Trust and assurance—from consumers, the public, and governments—will be critical issues for the AI and autonomous technology space in the year ahead. Yet, earning that trust will require fundamental innovations in the way autonomous systems are tested and evaluated, according to Shawn Kimmel, EY-Parthenon Quantitative Strategies and Solutions executive director at Ernst & Young LLP. Thankfully, the industry now has access to innovative techniques and emerging methods that promise to transform the field.
The new autonomy environment
Automation has historically been pitched as a replacement for “dull, dirty, and dangerous” jobs, and that continues to be the case, whether it be work in underground mines, offshore infrastructure maintenance or, prompted by the pandemic, in medical facilities. Removing humans from harm’s way in sectors as essential and varied as energy, commodities, and healthcare remains a worthy goal.
But self-directed technologies are now going beyond those applications, finding ways to improve efficiency and convenience in everyday spaces and environments, says Kimmel, thanks to innovations in computer vision, artificial intelligence, robotics, materials, and data. Warehouse robotics have evolved from glorified trams shuttling materials from A to B into intelligent systems that can range freely across space, identify obstacles, alter routes based on stock levels, and handle delicate items. In surgical clinics, robots excel at microsurgical procedures in which the slightest human tremor has negative impacts. Startups in the autonomous vehicle sector are developing applications and services in niches like mapping, data management, and sensors. Robo-taxis are already commercially operating in San Francisco and expanding from Los Angeles to Chongqing.
As autonomous technology steps into more contexts, from public roads to medical clinics, safety and reliability become simultaneously more important to prove and more difficult to assure. Self-driving vehicles and unmanned air systems have already been implicated in crashes and casualties. “Mixed” environments, featuring both human and autonomous agents, have been identified as posing novel safety challenges.
The expansion of autonomous technology into new domains brings with it an expanding cast of stakeholders, from equipment manufacturers to software startups. This “system of systems” environment complicates testing, safety, and validation norms. Longer supply chains, along with more data and connectivity, introduce or accentuate safety and cyber risk.
As the behavior of autonomous systems becomes more complex, and the number of stakeholders grows, safety models with a common framework and terminology and interoperable testing become necessities. “Traditional systems engineering techniques have been stretched to their limits when it comes to autonomous systems,” says Kimmel. “There is a need to test a far larger set of requirements as autonomous systems are performing more complex tasks and safety-critical functions.” This need is, in turn, driving interest in finding efficiencies, to avoid test costs ballooning.
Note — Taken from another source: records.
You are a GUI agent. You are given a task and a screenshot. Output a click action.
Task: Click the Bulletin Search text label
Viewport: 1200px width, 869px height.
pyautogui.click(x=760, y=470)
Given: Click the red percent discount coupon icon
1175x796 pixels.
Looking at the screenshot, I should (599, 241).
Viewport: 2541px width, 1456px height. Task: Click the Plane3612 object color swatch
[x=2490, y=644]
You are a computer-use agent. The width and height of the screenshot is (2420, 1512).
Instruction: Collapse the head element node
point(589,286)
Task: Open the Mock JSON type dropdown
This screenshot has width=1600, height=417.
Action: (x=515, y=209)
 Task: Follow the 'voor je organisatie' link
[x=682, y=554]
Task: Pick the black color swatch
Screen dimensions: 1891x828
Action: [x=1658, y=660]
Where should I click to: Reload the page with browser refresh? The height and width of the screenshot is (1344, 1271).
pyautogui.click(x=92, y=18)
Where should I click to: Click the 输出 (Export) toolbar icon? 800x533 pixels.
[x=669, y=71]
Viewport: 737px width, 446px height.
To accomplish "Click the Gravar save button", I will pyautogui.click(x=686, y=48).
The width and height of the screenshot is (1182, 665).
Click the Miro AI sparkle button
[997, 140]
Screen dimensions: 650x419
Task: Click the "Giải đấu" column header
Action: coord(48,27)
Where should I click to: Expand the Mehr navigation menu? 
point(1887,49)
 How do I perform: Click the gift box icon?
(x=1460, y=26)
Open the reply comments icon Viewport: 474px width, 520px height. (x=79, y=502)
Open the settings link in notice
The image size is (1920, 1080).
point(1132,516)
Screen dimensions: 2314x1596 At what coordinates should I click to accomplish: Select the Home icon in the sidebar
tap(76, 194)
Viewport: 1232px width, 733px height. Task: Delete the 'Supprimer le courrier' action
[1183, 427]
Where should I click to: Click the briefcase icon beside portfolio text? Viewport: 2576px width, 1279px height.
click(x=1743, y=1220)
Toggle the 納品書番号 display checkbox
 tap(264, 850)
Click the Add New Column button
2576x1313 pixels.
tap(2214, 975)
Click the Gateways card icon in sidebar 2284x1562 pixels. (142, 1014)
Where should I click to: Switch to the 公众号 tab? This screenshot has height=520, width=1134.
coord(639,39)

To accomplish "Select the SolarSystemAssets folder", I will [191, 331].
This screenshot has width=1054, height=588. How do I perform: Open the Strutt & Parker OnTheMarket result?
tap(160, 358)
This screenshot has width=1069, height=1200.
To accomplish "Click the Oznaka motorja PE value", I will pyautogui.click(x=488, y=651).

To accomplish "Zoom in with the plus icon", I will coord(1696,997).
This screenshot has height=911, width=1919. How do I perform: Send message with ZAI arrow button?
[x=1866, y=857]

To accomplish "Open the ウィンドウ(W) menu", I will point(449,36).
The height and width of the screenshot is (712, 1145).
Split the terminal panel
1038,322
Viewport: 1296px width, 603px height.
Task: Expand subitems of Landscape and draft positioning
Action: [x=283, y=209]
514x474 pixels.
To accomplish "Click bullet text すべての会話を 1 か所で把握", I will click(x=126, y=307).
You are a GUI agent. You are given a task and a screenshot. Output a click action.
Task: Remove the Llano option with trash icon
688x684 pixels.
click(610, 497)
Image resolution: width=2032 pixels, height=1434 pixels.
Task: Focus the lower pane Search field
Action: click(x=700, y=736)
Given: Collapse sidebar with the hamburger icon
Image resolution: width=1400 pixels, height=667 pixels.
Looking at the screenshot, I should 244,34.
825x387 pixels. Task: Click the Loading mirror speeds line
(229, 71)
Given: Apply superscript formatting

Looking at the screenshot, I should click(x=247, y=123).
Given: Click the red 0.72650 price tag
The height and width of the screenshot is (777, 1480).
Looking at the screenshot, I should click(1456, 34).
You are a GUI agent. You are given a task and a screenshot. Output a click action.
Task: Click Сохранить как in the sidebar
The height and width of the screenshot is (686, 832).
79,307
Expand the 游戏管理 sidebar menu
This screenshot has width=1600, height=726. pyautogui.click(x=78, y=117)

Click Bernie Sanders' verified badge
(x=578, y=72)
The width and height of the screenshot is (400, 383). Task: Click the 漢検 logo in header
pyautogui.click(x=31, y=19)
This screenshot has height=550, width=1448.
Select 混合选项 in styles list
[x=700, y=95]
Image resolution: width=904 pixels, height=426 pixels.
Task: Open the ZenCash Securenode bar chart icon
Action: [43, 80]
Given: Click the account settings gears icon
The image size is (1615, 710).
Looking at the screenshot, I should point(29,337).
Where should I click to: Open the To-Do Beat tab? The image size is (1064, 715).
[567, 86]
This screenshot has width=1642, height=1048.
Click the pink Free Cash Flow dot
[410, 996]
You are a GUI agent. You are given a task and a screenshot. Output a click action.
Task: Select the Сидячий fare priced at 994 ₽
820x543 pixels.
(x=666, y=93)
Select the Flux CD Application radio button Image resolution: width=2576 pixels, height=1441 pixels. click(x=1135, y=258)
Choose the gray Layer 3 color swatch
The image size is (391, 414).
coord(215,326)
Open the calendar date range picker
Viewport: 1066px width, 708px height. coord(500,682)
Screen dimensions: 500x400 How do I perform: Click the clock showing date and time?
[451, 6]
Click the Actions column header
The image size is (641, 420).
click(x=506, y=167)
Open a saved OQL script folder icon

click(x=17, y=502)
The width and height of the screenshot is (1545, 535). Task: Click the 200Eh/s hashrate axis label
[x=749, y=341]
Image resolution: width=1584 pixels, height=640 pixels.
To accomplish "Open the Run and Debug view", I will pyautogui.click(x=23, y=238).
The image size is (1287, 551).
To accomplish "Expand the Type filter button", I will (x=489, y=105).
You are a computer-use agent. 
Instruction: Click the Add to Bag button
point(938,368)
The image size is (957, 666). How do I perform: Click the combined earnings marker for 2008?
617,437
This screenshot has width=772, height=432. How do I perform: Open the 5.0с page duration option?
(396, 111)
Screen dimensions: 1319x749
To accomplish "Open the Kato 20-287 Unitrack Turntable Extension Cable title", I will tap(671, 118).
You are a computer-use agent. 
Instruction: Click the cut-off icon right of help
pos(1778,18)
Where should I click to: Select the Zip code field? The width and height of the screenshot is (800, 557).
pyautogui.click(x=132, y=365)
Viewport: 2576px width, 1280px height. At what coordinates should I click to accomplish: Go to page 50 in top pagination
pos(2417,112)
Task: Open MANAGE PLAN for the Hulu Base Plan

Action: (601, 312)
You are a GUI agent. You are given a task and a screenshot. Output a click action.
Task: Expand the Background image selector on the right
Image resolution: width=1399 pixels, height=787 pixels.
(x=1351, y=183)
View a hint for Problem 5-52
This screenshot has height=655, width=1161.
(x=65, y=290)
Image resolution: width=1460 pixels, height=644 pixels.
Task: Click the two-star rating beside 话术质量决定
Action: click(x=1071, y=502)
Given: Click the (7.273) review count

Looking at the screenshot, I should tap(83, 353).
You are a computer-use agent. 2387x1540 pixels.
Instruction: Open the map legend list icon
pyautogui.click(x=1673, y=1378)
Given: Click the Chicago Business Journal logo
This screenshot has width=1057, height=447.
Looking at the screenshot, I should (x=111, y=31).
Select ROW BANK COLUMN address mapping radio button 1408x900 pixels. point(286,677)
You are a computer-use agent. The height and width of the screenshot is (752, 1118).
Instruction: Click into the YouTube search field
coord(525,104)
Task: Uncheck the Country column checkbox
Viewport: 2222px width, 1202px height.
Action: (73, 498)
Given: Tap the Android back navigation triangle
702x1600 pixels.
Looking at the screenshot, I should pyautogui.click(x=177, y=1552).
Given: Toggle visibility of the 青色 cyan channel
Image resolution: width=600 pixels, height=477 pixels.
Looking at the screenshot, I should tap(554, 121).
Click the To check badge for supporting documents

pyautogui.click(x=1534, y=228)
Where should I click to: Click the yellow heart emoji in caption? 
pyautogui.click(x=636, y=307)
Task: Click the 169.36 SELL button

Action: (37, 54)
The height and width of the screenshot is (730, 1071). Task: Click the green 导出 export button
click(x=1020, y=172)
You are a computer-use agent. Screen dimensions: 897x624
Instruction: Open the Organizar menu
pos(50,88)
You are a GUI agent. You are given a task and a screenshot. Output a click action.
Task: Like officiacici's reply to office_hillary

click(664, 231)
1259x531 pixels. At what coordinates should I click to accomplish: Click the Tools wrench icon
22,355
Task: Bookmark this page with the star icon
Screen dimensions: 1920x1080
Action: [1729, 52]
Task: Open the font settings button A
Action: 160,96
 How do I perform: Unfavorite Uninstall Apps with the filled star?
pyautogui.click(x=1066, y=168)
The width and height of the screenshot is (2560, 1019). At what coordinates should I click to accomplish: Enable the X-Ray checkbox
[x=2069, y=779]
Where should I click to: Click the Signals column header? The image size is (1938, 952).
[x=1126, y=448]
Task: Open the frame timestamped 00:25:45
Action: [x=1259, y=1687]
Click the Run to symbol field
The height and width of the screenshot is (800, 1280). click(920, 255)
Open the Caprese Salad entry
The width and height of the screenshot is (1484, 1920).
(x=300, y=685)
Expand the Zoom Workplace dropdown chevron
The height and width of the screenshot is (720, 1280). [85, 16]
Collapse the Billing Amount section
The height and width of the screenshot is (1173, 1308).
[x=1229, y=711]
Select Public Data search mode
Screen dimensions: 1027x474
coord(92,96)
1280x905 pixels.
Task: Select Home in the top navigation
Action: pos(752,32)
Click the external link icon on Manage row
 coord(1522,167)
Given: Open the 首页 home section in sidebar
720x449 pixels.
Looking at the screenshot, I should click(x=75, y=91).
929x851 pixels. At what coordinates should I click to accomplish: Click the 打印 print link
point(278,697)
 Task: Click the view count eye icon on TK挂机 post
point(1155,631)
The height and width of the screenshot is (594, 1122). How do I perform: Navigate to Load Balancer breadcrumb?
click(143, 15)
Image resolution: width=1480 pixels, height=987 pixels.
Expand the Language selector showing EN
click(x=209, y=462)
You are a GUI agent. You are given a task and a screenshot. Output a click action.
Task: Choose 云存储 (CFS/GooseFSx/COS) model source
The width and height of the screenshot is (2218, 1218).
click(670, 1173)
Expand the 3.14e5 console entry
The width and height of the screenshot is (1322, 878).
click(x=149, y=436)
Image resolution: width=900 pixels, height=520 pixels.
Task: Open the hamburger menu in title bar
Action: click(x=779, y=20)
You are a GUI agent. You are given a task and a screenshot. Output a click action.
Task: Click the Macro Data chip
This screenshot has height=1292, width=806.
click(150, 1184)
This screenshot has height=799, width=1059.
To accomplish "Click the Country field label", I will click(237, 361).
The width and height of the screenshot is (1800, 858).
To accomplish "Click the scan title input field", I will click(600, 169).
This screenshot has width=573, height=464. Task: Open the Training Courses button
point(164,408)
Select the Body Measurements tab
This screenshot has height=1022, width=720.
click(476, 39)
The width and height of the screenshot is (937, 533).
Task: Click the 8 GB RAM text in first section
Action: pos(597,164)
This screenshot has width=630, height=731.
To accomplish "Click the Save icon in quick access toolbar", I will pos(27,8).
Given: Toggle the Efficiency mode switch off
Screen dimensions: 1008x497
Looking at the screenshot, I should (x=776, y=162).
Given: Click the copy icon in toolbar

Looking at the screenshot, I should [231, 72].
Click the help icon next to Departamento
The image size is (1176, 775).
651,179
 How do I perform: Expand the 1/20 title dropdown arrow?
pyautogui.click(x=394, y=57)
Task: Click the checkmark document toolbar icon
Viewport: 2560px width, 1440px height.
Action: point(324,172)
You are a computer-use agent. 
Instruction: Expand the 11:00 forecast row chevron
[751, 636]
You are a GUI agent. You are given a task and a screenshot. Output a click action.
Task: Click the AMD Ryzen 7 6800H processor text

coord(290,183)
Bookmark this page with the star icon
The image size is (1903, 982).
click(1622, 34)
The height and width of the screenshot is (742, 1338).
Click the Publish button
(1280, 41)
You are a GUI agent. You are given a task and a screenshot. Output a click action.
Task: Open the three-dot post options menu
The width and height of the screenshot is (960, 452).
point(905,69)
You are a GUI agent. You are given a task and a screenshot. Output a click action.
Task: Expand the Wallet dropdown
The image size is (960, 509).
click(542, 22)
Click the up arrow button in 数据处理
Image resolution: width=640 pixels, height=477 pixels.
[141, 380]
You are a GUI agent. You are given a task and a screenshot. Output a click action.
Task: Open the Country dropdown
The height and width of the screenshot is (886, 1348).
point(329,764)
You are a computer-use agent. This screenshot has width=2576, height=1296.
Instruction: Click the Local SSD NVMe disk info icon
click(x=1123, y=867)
That requires innovations like predictive safety performance measures and preparation for unexpected “black swan” events, Kimmel argues, rather than relying on conventional metrics like mean time between failures. It also requires ways of identifying the most valuable and impactful test cases. The industry needs to increase the sophistication of its testing techniques without making the process unduly complex, costly, or inefficient. To achieve this goal, it may need to manage the set of unknowns in the operating mandate of autonomous systems, reducing the testing and safety “state space” from being semi-infinite to a testable set of conditions.
Testing, testing
The toolkit for autonomous system safety, testing, and assurance continues to evolve. Digital twins have become a development asset in the autonomous vehicles space. Virtual and hybrid “in-the-loop” testing environments are allowing system-of-system testing that includes components developed by multiple organizations across the supply chain, and reducing the cost and complexity of real-world testing through digital augmentation.